### Arbeitsaufträge:
#1 Aus welchem Gebiet flieht der Protagonist laut der Buchbesprechung?
#2 Geben Sie aus der Buchbesprechung den Abschnitt von „Der Protagonist erzählt“ bis einschließlich „ganz gut getan.“ wortgetreu wieder.

─── Lesetext ───

Ich muss zugeben, dies war wieder ein Buch, bei dem ich bis zum Schluss sehr zwiegespalten war. Zum einen haben mir die Thematik und auch die eigentliche Umsetzung sehr gut gefallen, andererseits hatte ich aber leider auch zeitweise beim Lesen das Gefühl, dass es nicht immer "mein Ding" gewesen ist.
Das Buch zeichnet sich durch eine einerseits direkte Ausdrucksweise in Bezug auf die Grausamkeiten im Krieg aus, ist aber teilweise so auf "edgy" getrimmt, insbesondere was diesen Zusammenhalt der Jungscliquen betrifft, dass mich das manchmal einfach von dem Buch entfernt hat. Ich weiß aber eben auch, dass das eine sehr starke subjektive Meinung ist, denn das Buch braucht genau diese Art und Weise auch eigentlich, um so funktionieren zu können, dass es eben eine Mischung aus Ernst und einer "Overdone"-Attitüde wird.
Der Protagonist erzählt von seiner Flucht aus dem Kriegsgebiet in Bosnien und gerät leider auch in Deutschland nicht zwingend immer an die "Guten". Er stürzt von einer unglücklichen Bekanntschaft zur nächsten, nur eine Freundin scheint hier den nötigen Halt zu geben, den er braucht. Auffällig hierbei ist aber immer diese gewisse Faszination, die der Protagonist dennoch auf alles und jeden hat, der seine Wege kreuzt und etwas Interessantes an sich hat. Das Buch ist dadurch auch durch sehr viele Personen geprägt, die mal auftauchen und wieder verschwinden. Aus einem "Werkstattgespräch" auf der LitBlog Convention hat der Autor sogar preisgegeben, dass in der anfänglichen Version sogar noch mehr Personen vorkamen, aber herausgestrichen wurden. Ich glaube das hat der gesamten Geschichte letztlich ganz gut getan.

─── Datenübersicht ───

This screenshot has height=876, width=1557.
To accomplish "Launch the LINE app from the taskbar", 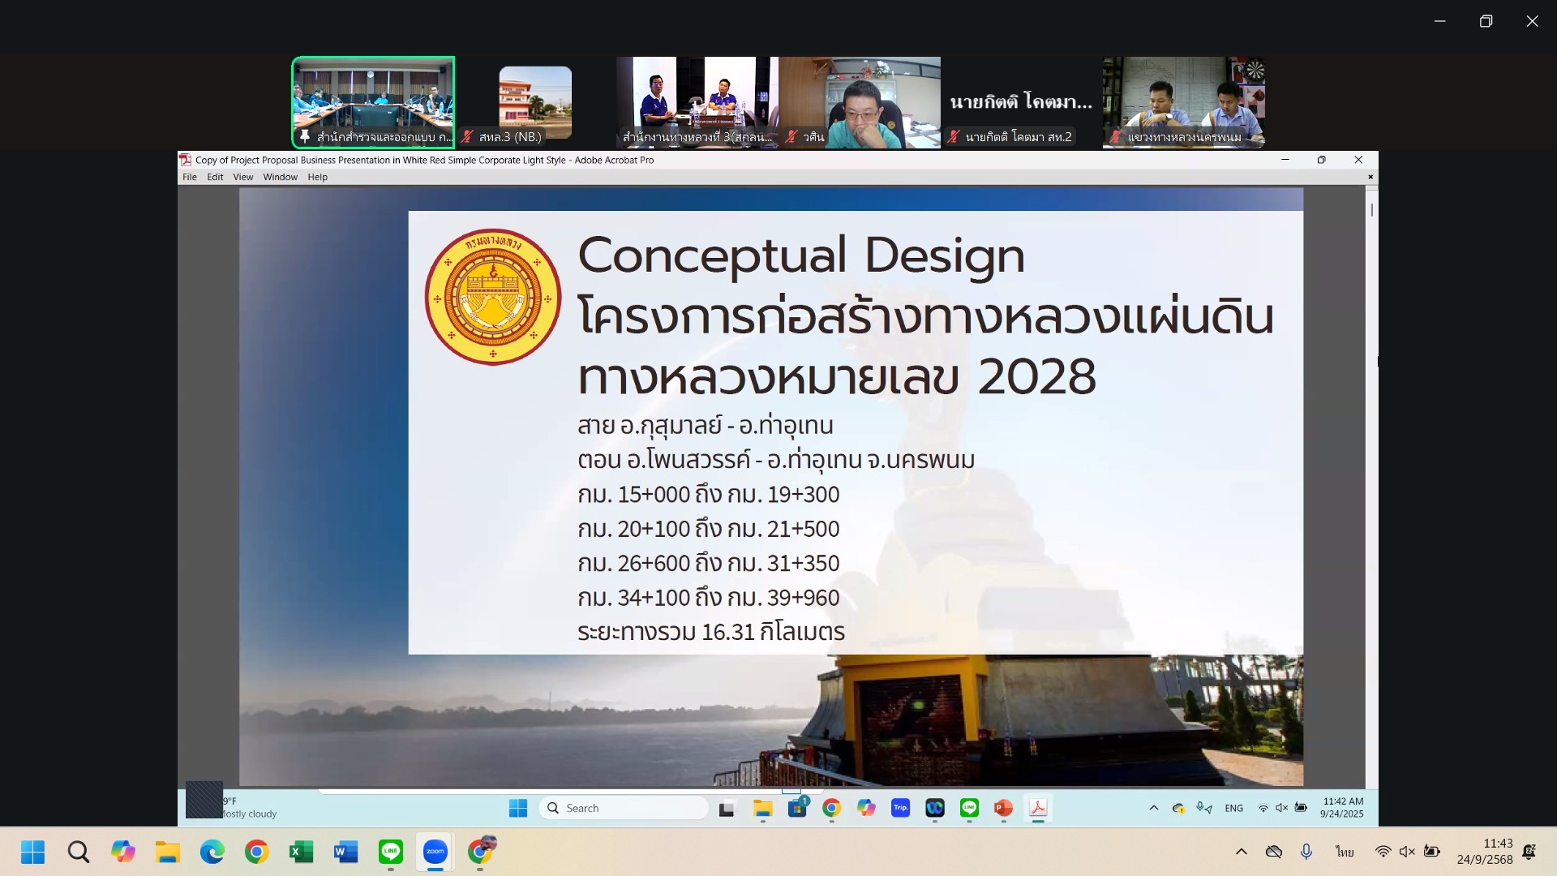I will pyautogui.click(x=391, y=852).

───
─── Datenübersicht ───

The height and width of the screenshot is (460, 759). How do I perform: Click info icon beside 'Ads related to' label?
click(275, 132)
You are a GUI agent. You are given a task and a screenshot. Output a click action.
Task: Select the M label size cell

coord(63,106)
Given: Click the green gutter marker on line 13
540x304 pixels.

───
─── Datenübersicht ───

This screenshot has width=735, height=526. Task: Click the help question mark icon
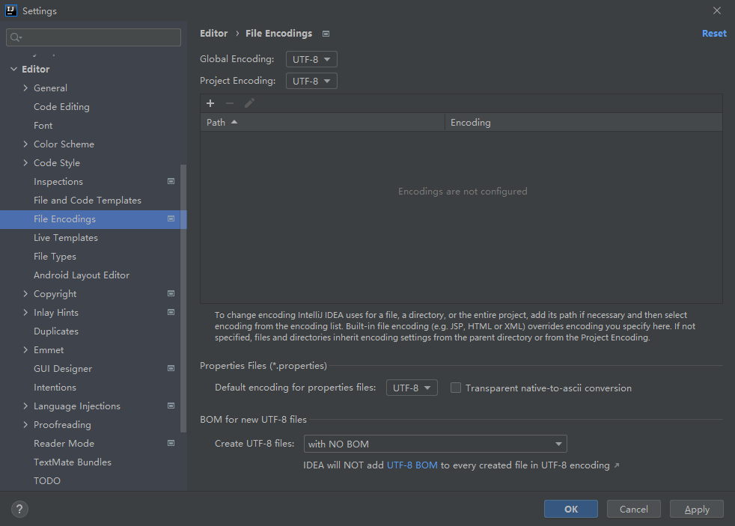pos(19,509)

───

### Lösungen:
#1 Aus dem Kriegsgebiet in Bosnien.

#2
Der Protagonist erzählt von seiner Flucht aus dem Kriegsgebiet in Bosnien und gerät leider auch in Deutschland nicht zwingend immer an die "Guten". Er stürzt von einer unglücklichen Bekanntschaft zur nächsten, nur eine Freundin scheint hier den nötigen Halt zu geben, den er braucht. Auffällig hierbei ist aber immer diese gewisse Faszination, die der Protagonist dennoch auf alles und jeden hat, der seine Wege kreuzt und etwas Interessantes an sich hat. Das Buch ist dadurch auch durch sehr viele Personen geprägt, die mal auftauchen und wieder verschwinden. Aus einem "Werkstattgespräch" auf der LitBlog Convention hat der Autor sogar preisgegeben, dass in der anfänglichen Version sogar noch mehr Personen vorkamen, aber herausgestrichen wurden. Ich glaube das hat der gesamten Geschichte letztlich ganz gut getan.